Building on their scientific knowledge and working scientifically skills in lower KS2, Year 5 focus on developing a deeper understanding of a wide range of scientific ideas, through exploring, talking and asking questions about scientific phenomena; they encounter more abstract ideas and begin to recognise how these ideas help them to understand and predict how the world operates. Cooking is used to help investigate the properties of materials, and writing links are made through the production of instruction texts. Earth and Space is the theme for Spring term, which incorporates and links science, history and English. Writing tasks include: biographies of astronauts and Moon landing reports. The night sky is also brought to life with a mobile planetarium visiting school. While learning about forces both classes in Year 5 have a catapult competition which culminates in the winning team attending a Science Festival at Ralph Thoresby High School. When studying living things and their habitats, links are made to PSHCE lessons, to understand about changes to our own bodies and sex education (completed alongside parental engagement).
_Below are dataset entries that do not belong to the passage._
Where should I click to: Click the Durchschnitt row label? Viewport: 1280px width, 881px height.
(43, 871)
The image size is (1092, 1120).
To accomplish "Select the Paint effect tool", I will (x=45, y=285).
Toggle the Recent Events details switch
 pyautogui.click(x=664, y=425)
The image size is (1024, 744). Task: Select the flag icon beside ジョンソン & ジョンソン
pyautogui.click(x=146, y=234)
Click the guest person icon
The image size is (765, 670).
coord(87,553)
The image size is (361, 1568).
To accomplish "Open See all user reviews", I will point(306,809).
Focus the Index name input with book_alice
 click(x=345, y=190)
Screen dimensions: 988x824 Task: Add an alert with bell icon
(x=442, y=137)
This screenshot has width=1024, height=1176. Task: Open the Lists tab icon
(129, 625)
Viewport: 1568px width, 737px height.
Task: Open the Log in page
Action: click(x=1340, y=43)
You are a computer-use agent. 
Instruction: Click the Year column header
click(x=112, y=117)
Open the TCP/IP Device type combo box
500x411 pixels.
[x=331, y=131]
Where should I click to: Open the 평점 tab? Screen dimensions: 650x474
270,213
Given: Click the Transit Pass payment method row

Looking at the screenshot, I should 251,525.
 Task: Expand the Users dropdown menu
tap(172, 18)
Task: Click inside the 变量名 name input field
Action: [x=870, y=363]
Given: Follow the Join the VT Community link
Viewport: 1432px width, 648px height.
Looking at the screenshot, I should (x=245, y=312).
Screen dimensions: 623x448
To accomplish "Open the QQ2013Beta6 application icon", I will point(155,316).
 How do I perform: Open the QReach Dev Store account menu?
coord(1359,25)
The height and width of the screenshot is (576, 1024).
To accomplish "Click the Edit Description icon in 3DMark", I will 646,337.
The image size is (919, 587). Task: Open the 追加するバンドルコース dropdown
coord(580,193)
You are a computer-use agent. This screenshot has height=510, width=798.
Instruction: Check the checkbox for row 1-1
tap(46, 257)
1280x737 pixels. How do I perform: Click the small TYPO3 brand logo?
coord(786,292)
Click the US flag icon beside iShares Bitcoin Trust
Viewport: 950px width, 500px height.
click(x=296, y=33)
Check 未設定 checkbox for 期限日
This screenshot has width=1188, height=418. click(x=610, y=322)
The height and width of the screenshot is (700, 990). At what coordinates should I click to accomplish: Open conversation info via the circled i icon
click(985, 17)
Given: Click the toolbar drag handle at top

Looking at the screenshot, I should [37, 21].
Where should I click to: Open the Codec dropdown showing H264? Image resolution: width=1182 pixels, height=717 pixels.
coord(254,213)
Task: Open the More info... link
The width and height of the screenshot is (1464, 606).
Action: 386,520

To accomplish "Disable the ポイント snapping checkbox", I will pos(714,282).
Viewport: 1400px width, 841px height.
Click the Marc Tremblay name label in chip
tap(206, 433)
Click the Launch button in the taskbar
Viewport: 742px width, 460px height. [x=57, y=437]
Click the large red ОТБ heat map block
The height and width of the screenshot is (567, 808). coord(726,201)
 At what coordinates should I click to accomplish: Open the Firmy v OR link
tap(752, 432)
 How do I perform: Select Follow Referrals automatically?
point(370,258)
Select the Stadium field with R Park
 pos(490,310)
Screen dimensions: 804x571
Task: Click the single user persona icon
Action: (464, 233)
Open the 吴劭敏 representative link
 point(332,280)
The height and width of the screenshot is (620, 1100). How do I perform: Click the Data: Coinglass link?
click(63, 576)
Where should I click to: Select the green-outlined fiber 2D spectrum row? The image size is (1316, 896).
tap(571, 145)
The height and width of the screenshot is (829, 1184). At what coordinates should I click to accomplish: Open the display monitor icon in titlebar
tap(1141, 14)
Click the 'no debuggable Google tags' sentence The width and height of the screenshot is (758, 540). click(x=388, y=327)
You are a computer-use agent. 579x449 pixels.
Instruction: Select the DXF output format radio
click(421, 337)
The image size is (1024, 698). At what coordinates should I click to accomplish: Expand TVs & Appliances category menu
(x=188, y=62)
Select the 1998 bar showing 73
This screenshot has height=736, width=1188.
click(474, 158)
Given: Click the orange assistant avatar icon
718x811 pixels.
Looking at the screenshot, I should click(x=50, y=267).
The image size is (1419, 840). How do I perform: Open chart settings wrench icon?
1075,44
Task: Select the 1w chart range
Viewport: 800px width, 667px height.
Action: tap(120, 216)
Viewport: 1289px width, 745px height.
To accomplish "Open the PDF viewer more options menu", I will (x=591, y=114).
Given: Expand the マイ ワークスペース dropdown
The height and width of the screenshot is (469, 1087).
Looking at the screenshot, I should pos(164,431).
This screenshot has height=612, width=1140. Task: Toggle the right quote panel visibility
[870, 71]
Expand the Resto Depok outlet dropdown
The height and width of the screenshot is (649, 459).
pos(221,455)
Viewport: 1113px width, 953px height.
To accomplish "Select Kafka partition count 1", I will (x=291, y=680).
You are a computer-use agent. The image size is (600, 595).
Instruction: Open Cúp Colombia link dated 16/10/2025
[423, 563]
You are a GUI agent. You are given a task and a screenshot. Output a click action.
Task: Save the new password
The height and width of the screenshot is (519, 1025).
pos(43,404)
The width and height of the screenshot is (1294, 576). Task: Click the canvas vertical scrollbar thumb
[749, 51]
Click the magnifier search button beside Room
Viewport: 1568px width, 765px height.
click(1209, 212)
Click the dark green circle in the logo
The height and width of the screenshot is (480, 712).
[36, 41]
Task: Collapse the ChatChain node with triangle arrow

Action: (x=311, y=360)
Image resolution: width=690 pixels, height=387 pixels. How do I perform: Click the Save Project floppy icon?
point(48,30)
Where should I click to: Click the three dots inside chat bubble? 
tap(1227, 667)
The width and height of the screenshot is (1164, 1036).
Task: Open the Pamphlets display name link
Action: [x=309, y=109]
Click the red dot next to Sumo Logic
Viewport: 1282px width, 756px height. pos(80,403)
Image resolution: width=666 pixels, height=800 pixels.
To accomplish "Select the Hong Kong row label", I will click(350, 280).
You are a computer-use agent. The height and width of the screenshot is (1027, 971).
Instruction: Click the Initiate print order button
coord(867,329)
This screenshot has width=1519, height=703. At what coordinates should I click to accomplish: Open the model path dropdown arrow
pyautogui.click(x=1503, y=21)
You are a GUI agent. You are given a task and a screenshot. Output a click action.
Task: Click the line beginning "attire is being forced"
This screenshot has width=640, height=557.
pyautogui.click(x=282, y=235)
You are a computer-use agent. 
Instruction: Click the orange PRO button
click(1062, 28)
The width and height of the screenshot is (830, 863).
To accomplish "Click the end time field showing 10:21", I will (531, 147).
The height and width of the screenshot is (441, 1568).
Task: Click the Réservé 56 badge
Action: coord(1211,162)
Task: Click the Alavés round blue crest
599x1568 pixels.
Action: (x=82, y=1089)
In Year 6 the children build on their experiences from Year 5, and previous years, by deepening their understanding of the methods of working scientifically, and use to select the most appropriate ways to answer scientific questions. When exploring animals, including humans they are provided with opportunities to select and use the different types of scientific enquiry – including carrying out comparative and fair tests, observing changes over time and noticing patterns. Further in the autumn term, the children explore evolution, with links made to RE lessons, where they are encouraged to make connections to their own experiences and to ask scientifically valid questions. When investigating living things and their habitats, the children carry out practical tasks, including the use of grouping and classifying things. While exploring the topics of light and electricity, the children have the opportunity to plan and lead their own investigations, using a range of equipment – using skills developed from different year groups – to answer questions and present their findings in appropriate ways.

Science Capital

Science capital is the sum of all the science-related knowledge, attitudes, experiences and resources that an individual builds up through their life. Click here to find some ideas to build your science capital.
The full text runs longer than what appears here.